Si bien entre nosotros no había secretos, nunca contamos a terceros lo vivido porque creíamos haber obtenido dicha información en clara posición adelantada. En la República de Chile nos enseñaron a dividir los vocablos en verbos, sustantivos y adjetivos, pero el verdadero valor de la palabra lo aprendimos en la calle, filosofamos sin saber filosofía, nos relacionamos con ética sin sospechar la existencia de dicho término, después, el tiempo nos pasó por el medio.
Cada uno de los amigos que descubrí en el camino de la vida, tenían algo de él. La última vez que nos encontramos, sus ojos llevaban lentes y su corazón stents. A pesar de nuestros cuerpos gastados, pude reconocerlo en algunas de sus ocurrencias inoxidables, "sabés que pasa, Pipi…me parece que ya es tarde para empezar a cuidarme. Siempre desconfié de la gente que no comía asado, ahora me encuentro rodeado de veganos. A mi entender un hombre íntegro no se logra comiendo harina integral, yo diría todo lo contrario".
El último abrazo de despedida no lo sentí como un acto premonitorio, más bien lo llevo como un agradecimiento mutuo por haber sido inmensamente felices durante aquellos años. El día que Mario me notificó de su partida, me hundí en el silencio, después de un rato, suelo drenar la pena en la escritura. Consciente de haber perdido la vereda como territorio compartido, despliego mí sillón frente al limonero en cada atardecer, plataforma de despegue de mi vuelo diario.
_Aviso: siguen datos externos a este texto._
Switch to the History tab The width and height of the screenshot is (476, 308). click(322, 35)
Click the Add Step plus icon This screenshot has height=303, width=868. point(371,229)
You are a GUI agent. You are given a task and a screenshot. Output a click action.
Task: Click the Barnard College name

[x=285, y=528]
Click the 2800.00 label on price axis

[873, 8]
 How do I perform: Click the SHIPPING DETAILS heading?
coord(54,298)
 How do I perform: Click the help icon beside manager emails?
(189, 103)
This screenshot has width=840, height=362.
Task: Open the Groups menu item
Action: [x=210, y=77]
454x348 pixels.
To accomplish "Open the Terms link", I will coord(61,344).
A veces, una tibia brisa nostalgiosa me lleva a sobrevolar por casilleros en donde vuelvo a escuchar la voz de Leonardo Favio cantando un tema de Almendra, explicando las condiciones necesarias para saber cómo es la soledad. Alguna vez creí que dicho pesar era propiedad exclusiva de los perdedores, los crotos del patio de la madera, los locos del Suipacha o los borrachines de boliches tenebrosos, poco a poco fui agrandando el círculo hasta quedar incluido.
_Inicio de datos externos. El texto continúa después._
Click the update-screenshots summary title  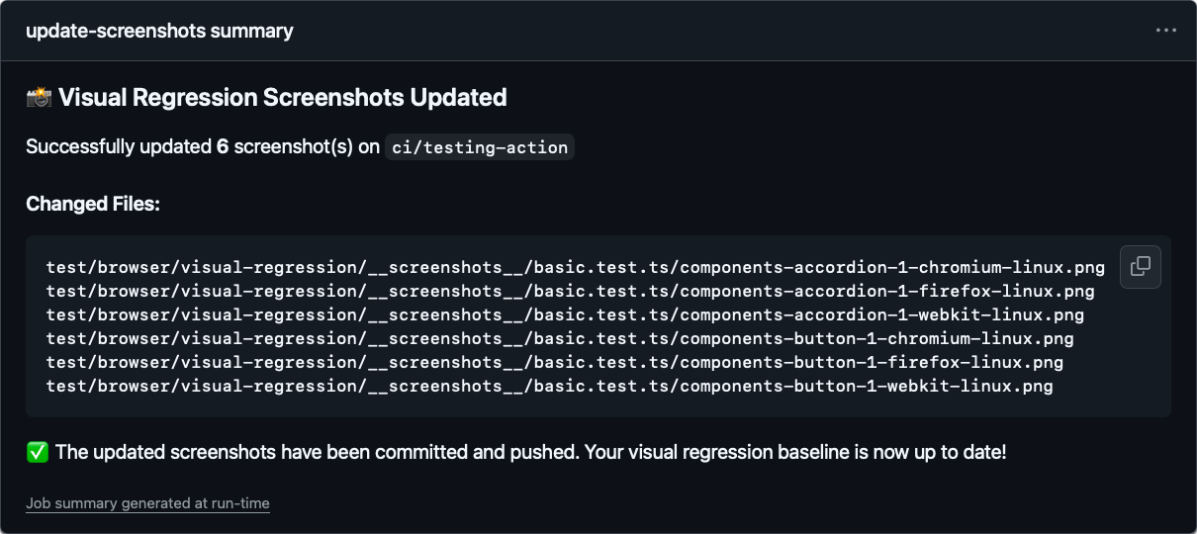tap(159, 31)
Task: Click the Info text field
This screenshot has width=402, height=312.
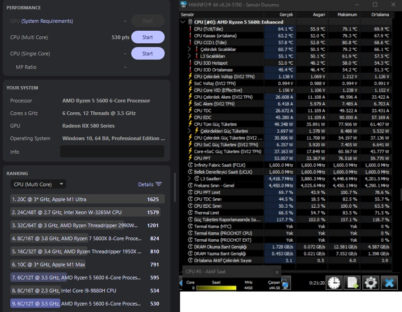Action: 112,152
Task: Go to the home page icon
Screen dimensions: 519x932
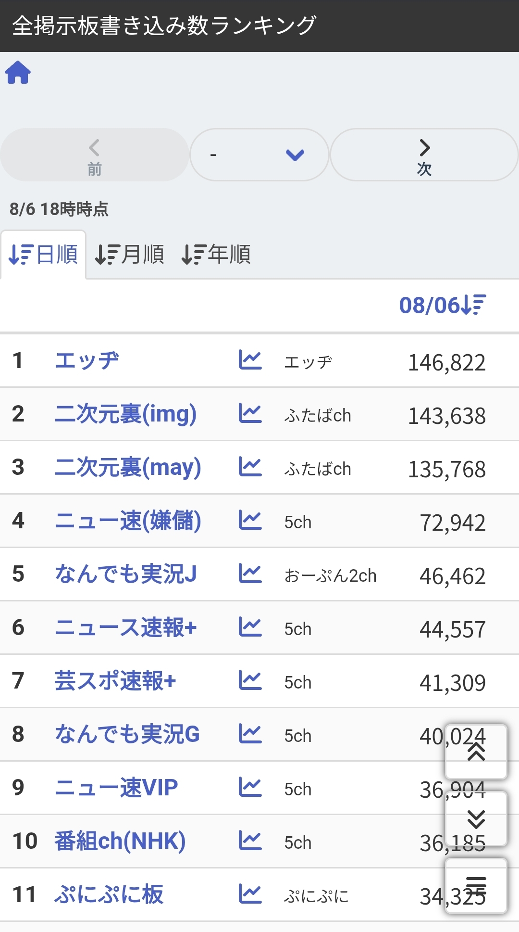Action: [18, 73]
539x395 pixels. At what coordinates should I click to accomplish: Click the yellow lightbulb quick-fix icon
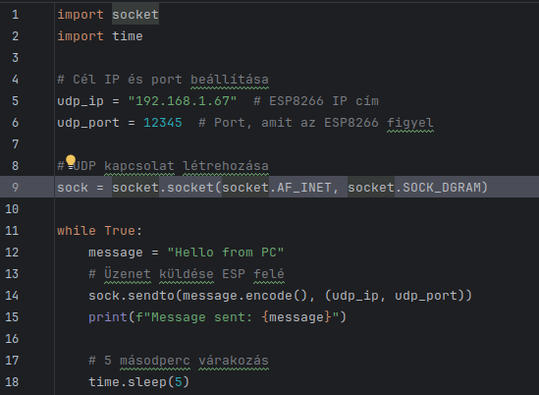pos(71,162)
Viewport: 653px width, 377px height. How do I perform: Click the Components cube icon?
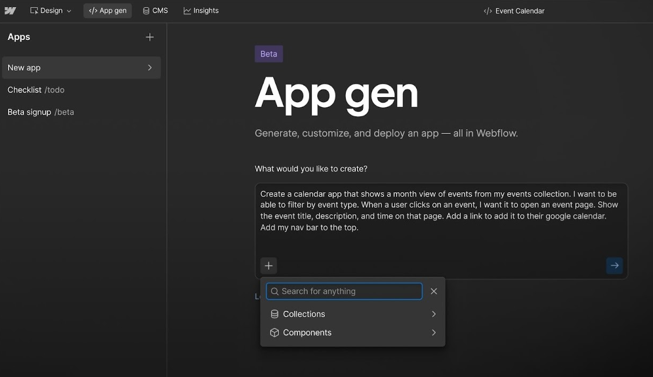point(274,332)

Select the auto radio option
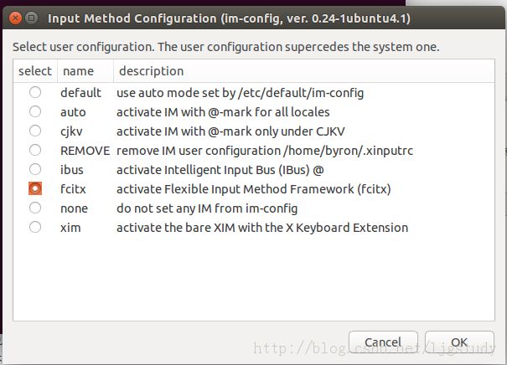tap(35, 112)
Cuando observo los bares del centro durante los fines de semana, repletos de grupos de mujeres de más de cinco décadas, al igual que los micros de excursiones con destino al casino o a bonitos lugares turísticos, resuena en mi cabeza la voz de Ginamaria Hidalgo gritando, ”¡dónde están los hombres!" Hay un momento en la vida de todos los hombres, desde quienes eligieron vivir solos, pasando por aquellos que se extraviaron en algún cruce para terminar en situación de calle o durmiendo bajo un sol de noche, hasta llegar a los que tuvieron la suerte de encontrar en su compañera a su mejor amiga, en el cual nos casamos con nuestra soledad, amplio espacio habitado, entre otros tesoros, por ecos de voces de amigos que ya no están y con quienes solíamos charlar de cosas de poca importancia, como saber en dónde estaba el bien, en donde la maldad.